**EXERCISE:** Can you pull out the data from its very first line through the line containing "(1004, 45).", both ends included, and repeat those lines verbatim?
* start EXERCISE INPUTS *
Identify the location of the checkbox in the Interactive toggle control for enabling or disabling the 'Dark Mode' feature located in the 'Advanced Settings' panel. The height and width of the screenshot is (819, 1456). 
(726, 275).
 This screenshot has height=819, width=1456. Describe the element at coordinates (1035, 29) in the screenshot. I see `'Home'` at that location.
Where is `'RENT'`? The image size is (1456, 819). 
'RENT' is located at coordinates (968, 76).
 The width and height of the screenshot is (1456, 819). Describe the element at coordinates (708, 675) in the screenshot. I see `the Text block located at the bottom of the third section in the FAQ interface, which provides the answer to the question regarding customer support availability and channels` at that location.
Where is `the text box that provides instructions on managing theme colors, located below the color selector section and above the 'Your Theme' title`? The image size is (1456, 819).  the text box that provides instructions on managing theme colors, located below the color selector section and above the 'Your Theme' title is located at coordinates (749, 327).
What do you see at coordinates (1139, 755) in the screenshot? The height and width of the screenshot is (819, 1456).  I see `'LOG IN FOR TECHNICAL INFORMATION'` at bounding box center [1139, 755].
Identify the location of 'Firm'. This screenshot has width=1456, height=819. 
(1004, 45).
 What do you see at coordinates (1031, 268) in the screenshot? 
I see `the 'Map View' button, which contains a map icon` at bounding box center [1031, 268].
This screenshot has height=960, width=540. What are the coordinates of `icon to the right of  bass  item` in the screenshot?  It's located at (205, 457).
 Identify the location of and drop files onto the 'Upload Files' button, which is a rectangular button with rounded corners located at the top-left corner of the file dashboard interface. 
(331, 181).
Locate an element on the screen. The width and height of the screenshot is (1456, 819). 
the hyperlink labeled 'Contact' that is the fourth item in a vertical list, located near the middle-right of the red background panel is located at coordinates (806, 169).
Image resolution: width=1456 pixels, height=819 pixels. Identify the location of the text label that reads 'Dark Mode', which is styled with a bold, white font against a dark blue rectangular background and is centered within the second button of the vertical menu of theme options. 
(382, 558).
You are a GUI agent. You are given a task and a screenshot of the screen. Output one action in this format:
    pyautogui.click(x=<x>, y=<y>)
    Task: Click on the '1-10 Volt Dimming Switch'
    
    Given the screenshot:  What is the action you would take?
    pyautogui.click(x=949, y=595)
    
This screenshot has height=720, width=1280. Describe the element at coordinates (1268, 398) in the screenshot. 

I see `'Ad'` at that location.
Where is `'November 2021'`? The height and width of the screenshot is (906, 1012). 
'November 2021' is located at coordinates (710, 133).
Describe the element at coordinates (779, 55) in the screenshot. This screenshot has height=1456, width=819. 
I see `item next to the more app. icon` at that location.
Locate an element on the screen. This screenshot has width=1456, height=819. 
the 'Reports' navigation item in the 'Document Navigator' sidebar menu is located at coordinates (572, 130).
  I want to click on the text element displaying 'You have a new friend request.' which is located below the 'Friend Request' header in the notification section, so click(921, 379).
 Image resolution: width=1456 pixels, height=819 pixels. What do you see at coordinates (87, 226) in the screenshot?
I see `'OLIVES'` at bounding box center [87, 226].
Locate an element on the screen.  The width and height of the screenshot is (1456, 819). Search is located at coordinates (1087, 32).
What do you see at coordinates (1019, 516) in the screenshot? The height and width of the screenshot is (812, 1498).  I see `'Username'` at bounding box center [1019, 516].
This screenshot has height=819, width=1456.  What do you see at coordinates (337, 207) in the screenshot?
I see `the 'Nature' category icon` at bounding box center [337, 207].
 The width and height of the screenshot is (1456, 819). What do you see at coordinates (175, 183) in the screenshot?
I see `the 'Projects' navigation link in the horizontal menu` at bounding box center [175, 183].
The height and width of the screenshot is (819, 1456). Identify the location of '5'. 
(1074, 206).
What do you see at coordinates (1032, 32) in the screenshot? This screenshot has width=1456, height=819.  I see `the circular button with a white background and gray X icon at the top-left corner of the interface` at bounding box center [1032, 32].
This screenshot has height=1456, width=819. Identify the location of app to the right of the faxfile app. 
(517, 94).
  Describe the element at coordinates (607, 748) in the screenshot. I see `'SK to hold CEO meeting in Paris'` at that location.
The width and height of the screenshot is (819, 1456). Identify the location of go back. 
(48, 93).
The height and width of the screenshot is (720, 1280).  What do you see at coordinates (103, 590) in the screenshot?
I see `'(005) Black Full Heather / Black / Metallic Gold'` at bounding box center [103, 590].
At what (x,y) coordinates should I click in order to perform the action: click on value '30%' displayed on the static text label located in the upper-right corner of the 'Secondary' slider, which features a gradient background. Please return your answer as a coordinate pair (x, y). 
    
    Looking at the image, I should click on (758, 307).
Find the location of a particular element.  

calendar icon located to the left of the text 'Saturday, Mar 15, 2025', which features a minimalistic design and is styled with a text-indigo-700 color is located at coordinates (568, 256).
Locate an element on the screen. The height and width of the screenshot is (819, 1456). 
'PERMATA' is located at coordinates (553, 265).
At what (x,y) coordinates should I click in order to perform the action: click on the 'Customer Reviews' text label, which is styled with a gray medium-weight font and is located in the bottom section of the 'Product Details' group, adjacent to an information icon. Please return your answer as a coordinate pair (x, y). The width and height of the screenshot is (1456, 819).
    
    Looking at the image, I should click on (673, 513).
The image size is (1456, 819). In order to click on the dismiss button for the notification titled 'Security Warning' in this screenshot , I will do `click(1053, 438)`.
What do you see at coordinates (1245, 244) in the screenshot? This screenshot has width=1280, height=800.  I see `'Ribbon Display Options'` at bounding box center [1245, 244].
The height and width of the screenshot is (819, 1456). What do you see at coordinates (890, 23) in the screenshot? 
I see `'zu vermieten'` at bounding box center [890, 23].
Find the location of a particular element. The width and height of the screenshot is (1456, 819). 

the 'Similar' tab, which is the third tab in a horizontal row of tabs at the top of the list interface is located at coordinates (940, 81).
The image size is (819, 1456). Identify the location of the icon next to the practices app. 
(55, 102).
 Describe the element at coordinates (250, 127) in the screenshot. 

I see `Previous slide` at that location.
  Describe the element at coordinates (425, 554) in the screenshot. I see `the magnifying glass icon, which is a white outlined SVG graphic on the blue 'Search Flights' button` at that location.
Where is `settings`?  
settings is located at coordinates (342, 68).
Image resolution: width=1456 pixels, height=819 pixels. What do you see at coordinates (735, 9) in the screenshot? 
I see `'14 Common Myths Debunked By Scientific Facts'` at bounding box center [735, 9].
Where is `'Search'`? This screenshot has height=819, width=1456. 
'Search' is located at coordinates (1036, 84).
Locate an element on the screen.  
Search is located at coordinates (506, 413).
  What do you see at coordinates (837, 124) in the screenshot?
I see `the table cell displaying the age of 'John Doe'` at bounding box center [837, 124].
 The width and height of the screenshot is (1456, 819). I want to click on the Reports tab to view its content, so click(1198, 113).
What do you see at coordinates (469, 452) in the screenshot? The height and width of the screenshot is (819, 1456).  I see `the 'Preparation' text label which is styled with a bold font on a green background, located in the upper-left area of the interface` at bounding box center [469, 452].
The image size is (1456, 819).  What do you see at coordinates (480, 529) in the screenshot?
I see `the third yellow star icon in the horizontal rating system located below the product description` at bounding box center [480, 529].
* end EXERCISE INPUTS *
**SOLVED EXERCISE:**
Identify the location of the checkbox in the Interactive toggle control for enabling or disabling the 'Dark Mode' feature located in the 'Advanced Settings' panel. The height and width of the screenshot is (819, 1456). 
(726, 275).
 This screenshot has height=819, width=1456. Describe the element at coordinates (1035, 29) in the screenshot. I see `'Home'` at that location.
Where is `'RENT'`? The image size is (1456, 819). 
'RENT' is located at coordinates (968, 76).
 The width and height of the screenshot is (1456, 819). Describe the element at coordinates (708, 675) in the screenshot. I see `the Text block located at the bottom of the third section in the FAQ interface, which provides the answer to the question regarding customer support availability and channels` at that location.
Where is `the text box that provides instructions on managing theme colors, located below the color selector section and above the 'Your Theme' title`? The image size is (1456, 819).  the text box that provides instructions on managing theme colors, located below the color selector section and above the 'Your Theme' title is located at coordinates (749, 327).
What do you see at coordinates (1139, 755) in the screenshot? The height and width of the screenshot is (819, 1456).  I see `'LOG IN FOR TECHNICAL INFORMATION'` at bounding box center [1139, 755].
Identify the location of 'Firm'. This screenshot has width=1456, height=819. 
(1004, 45).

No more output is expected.